Climate change in my area has meant a greater degree of climate unpredictability. Proper mulching and soil amendment are practical considerations for water conservation, not just a feel-good thing. It has meant that all our season-extending technology, like spun fabric frost protection, is necessary when frost-free means “we’re not sure.”

Gardeners who can’t take a bit of a challenge should be disqualified; their hoes, shovels, and garden carts should be confiscated and drummed out of the fellowship.

Perhaps they could take up a less challenging DIY activity like blogging.


What is the biggest challenge you will face in the next six months?

The cat and the new dog have unionized over the issues of food and feeding times…it’s going to be touch and go until the new contract gets signed:

We want food!!

When do we want it?


Down with the repressive human corporatist elites! Open the cans now ,or we go on strike!

We want food!!

When do we want it?



Tell us about your favorite pair of shoes, and where they’ve taken you.

I was told once by someone into anointing that it was necessary to bless and anoint the feet because they carry us into sin. I replied that mine needed a whole barrel full of the stuff because they had carried me into more than my fair share. As I said this, I pointed down at my scuffed greasy calf skin d-ringed motorcycle boots. It was wearing those boots that I hitch-hiked across the States and parts of Canada. On occasion, the boots served as weapons of offense and defense because playing guitar in some places I played, you needed to cover your own six.
I made the mistake of leaving them with some of my other possessions at my parent’s home for a couple of months. When I returned, my mother, a presagement of Marie Kondo, had tossed them away. Luckily for her, she had not tossed out my guitar.

I’ve never found another pair quite like them, and I’ve never had a pair of boots or shoes since to which I was really attached.


Write about your approach to budgeting.

I had thought that my life would improve after grad school.
During grad school, I lived on a very constrained income determined by the small amount I could earn from jobs around the university and a small monthly stipend from my fellowship. As a result, for a long time afterward, I could not stomach peanut butter, wieners, or the strange Pennsylvania introduction to my diet called scrapple. When I ran out of money, I ran out. It was a prodigal way of life.

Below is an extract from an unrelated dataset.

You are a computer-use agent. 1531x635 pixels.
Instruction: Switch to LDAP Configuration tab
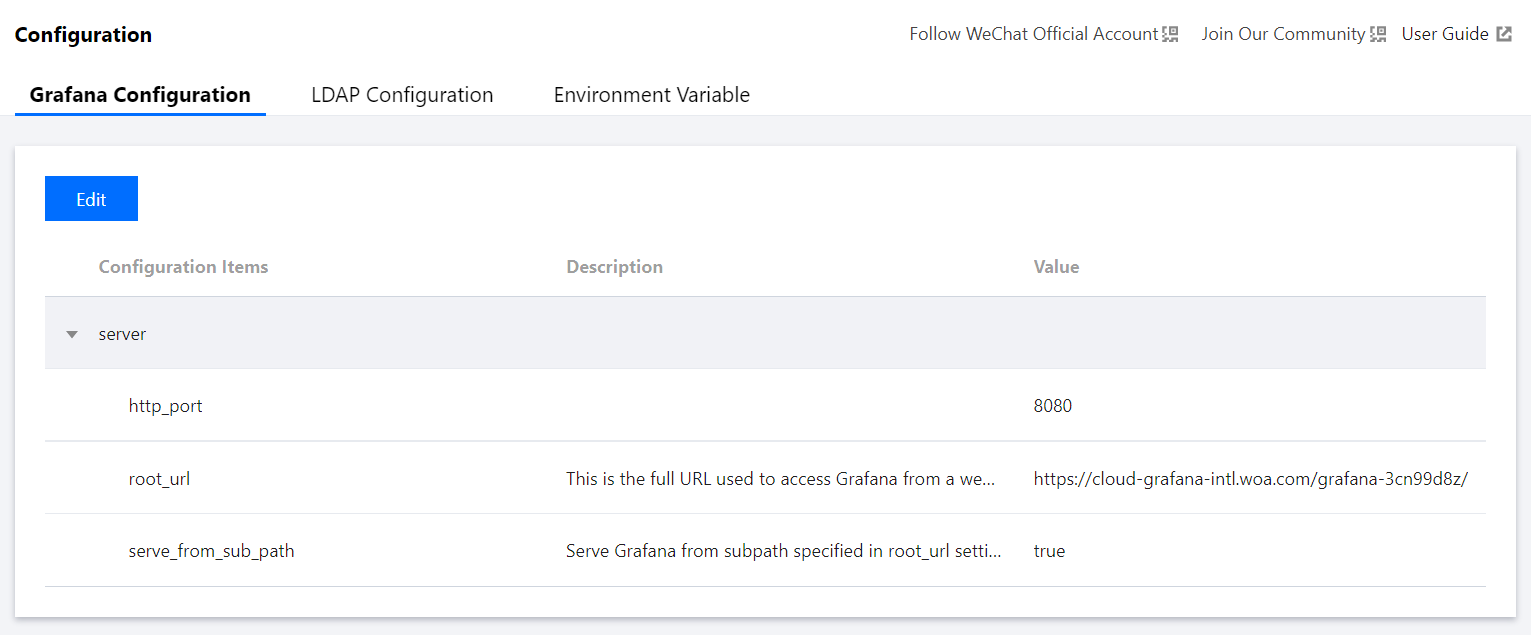tap(402, 95)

I assumed that life would improve after grad school. But there were no available jobs that I could find for an applied anthropologist, and I was lucky to find a job doing what I had done before grad school, working in an operating room. My grey cat, Clancy, was eating better than I was for a while, but we managed to avoid the peanut butter and the scrapple.

It might seem the height of idiocy, but I had never had a formal budget up to that point. Perhaps this lack of precision in my life was a hangover from my Folkie days in the sixties, but a lecture from one of my superbly organized girlfriends introduced me to the basics. Perhaps she understood that I wouldn’t grasp the concept if she made it too abstract, so she just had me add up the average expenses, divide them into categories and then split my weekly and monthly income into “heaps.”
I had a heap for transportation, one for food, one for bills, and a tiny miscellaneous one for the occasional book or movie. But, you say, where was your emergency savings heap? Well, like many poor people, there wasn’t one, and yes, I was penniless for several years after grad school.

Over the years, the heap system improved and became more sophisticated as my finances improved. Its modern successor has rows and columns, spaces for saving, debt retirement, health care, and such. But it’s still the old heap system, and I still think of it that way.
Of course, I could go to an online forum that might offer more sophisticated advice on financial planning. Or I could seek a financial advisor, but most of their systems are just the heap method with different names. But, importantly, I do not have trouble following my process. And yes, it evolved to having an emergency savings heap.